ACTIVITY » Only the lines from the beginning of the data below through the line containing "Click the Quantum" belong in the response, each copied exactly.

THE RECORDS »
[Start of Attachment]

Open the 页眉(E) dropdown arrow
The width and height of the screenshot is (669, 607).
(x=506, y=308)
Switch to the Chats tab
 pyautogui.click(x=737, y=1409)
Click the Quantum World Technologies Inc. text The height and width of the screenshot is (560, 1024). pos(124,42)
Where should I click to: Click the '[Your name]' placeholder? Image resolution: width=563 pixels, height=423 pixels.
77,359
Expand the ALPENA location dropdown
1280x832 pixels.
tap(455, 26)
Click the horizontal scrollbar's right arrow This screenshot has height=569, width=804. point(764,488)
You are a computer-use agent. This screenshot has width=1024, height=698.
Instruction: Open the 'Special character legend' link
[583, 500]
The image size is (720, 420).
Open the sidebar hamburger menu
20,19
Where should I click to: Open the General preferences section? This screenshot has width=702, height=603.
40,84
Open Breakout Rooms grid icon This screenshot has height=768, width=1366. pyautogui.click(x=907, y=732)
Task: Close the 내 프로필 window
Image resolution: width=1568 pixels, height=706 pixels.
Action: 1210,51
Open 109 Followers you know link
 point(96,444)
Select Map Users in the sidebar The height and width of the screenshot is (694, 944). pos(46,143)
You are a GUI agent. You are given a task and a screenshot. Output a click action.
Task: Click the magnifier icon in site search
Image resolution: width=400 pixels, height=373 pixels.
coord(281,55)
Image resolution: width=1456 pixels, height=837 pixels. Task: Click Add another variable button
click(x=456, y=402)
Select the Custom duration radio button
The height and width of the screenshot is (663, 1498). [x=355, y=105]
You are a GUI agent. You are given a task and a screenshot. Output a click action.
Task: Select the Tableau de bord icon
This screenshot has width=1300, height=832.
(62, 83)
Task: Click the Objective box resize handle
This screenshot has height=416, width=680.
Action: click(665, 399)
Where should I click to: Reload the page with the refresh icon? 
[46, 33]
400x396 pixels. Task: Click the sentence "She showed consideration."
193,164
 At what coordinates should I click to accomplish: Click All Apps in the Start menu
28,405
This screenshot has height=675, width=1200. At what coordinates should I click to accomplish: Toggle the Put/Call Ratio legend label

[End of Attachment]

ANSWER FOR THE TASK »
Open the 页眉(E) dropdown arrow
The width and height of the screenshot is (669, 607).
(x=506, y=308)
Switch to the Chats tab
 pyautogui.click(x=737, y=1409)
Click the Quantum World Technologies Inc. text The height and width of the screenshot is (560, 1024). pos(124,42)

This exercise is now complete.